In the end, the Great White Steamer was a great white elephant.
The island town of Avalon didn't want the SS Catalina, which for 50 glorious years ferried about 25 million people to its shores. Neither did the Port of Los Angeles, or harbors in San Diego, Vancouver and Honolulu. And, finally, neither did the Port of Ensenada.
That's why Mexican demolition workers are putting an end to a three-decade campaign to preserve the once-proud steamship by cutting the 302-foot vessel apart for scrap.
"It's just horrible, they're demolishing her as we speak," said David Engholm, who was a fan of the Catalina as a boy, met his wife because of the ship and finally was married on its deck nearly 20 years ago.
"We tried so hard to save her," he said. "Half of her funnel was still on the ship last month, but now it's gone. It's very sad."
Built at a cost of $1 million by onetime Catalina Island owner and chewing gum mogul William Wrigley, the SS Catalina plied the ocean between Wilmington and Avalon daily between 1924 and 1975.
Along with a 26-mile ocean voyage, a $2.25 round-trip ticket offered 2,200 passengers big-band orchestra music for dancing, children's entertainment by clowns and magicians, and adult amenities such as a leather settees and drinks from a shipboard bar.

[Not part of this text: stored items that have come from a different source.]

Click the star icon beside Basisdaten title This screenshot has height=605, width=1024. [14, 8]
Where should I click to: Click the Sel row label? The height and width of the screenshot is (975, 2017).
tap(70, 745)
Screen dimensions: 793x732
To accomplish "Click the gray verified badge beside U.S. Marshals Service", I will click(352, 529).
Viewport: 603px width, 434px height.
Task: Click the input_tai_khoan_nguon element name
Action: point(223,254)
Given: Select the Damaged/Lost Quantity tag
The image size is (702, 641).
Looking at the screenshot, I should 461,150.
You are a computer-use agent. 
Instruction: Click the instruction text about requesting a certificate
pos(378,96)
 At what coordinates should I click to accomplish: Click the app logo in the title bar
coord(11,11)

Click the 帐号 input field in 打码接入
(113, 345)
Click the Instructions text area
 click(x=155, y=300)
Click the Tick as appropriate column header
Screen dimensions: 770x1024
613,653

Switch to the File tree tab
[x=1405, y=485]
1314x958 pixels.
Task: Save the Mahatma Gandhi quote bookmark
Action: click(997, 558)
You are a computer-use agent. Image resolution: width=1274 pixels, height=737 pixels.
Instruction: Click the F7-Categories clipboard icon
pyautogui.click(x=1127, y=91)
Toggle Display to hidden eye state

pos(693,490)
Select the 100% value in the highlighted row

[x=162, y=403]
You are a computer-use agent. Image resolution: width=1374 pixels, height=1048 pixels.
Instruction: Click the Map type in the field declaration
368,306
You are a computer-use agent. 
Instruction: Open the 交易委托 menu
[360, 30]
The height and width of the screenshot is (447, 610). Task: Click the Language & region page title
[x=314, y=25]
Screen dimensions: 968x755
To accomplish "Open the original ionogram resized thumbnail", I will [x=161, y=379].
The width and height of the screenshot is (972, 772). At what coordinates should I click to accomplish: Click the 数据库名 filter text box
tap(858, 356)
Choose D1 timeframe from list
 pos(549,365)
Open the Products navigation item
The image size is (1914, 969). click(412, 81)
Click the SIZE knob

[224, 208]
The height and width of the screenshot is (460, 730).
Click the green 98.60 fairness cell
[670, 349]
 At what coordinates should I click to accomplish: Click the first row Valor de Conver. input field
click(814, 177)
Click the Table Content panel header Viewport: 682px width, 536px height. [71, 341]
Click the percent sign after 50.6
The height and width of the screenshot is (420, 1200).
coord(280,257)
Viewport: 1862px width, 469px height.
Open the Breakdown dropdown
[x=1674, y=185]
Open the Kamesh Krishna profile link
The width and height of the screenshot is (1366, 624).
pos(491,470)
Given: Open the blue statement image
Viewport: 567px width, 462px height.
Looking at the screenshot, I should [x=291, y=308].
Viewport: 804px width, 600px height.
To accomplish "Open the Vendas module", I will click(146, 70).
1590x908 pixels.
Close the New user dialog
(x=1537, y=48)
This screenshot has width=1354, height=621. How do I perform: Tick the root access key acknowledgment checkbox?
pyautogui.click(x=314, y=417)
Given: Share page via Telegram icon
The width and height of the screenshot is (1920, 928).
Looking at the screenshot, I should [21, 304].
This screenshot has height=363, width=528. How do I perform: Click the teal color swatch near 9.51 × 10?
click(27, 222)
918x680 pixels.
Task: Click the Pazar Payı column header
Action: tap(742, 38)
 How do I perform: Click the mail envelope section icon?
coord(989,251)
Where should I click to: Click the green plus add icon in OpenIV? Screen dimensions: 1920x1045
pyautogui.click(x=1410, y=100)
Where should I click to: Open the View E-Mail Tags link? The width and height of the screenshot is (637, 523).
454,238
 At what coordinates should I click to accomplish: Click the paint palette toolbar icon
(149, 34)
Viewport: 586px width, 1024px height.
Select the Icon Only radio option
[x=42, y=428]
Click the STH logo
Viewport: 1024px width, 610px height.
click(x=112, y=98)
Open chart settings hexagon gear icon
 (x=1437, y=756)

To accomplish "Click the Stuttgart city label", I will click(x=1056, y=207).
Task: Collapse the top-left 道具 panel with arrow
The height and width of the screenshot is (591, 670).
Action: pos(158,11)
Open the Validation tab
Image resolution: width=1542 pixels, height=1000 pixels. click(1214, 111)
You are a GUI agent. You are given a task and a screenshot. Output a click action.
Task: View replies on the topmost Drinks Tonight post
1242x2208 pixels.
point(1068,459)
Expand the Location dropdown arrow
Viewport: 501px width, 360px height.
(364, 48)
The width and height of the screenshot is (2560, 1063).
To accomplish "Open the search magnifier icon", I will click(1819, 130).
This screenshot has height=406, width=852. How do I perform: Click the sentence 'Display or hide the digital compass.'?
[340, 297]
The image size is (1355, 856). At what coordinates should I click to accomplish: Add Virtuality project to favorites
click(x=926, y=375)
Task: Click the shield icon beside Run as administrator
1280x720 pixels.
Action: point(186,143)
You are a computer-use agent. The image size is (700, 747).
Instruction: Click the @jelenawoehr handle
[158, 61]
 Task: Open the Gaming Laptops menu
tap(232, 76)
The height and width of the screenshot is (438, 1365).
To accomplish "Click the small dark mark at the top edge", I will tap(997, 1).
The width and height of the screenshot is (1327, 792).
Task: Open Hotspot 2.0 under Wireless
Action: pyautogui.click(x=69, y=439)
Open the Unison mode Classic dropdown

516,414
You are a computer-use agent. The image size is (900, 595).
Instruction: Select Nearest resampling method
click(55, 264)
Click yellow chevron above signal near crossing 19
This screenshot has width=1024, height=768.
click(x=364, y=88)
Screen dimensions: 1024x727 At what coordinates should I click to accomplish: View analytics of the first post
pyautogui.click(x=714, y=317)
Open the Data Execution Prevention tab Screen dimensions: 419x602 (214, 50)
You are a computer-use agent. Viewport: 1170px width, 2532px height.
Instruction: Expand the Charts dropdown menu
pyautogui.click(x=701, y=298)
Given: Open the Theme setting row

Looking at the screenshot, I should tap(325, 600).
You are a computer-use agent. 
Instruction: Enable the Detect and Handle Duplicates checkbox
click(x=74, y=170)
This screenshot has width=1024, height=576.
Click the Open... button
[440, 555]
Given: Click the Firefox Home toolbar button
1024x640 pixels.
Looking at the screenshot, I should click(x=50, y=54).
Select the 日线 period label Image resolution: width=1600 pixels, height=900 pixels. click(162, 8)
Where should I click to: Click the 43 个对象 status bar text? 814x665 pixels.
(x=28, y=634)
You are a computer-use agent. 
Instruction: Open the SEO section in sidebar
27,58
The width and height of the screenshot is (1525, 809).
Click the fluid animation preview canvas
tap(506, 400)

Smaller, faster ferries connecting the mainland and the island eventually spelled doom for the huge steamship, known for its crisp white paint job and deep, melodious horn that announced its departure.
Its arrival in Avalon would be heralded by circling speedboats. Children would dive into the water for coins tossed over the rail by passengers as island townspeople sang to passengers walking down the 25-foot gangplanks.
"They were probably poor kids trying to make a buck," former passenger Dorothy Weil of Bel-Air recalled Monday. Although she was too young to drink at the ship's bar, there was dancing to its orchestra -- an unforgettable experience for a teenager in the 1940s.
During World War II, the 1,766-ton vessel with its twin 2,000-horsepower engines and football-field-size steel decks was used as a military transport. It carried 820,199 troops around San Francisco Bay before being returned to Los Angeles.
As it continued its island runs, the ocean cruise-like ship was designated a Los Angeles historical cultural landmark and a state historical landmark and placed on the National Register of Historic Places.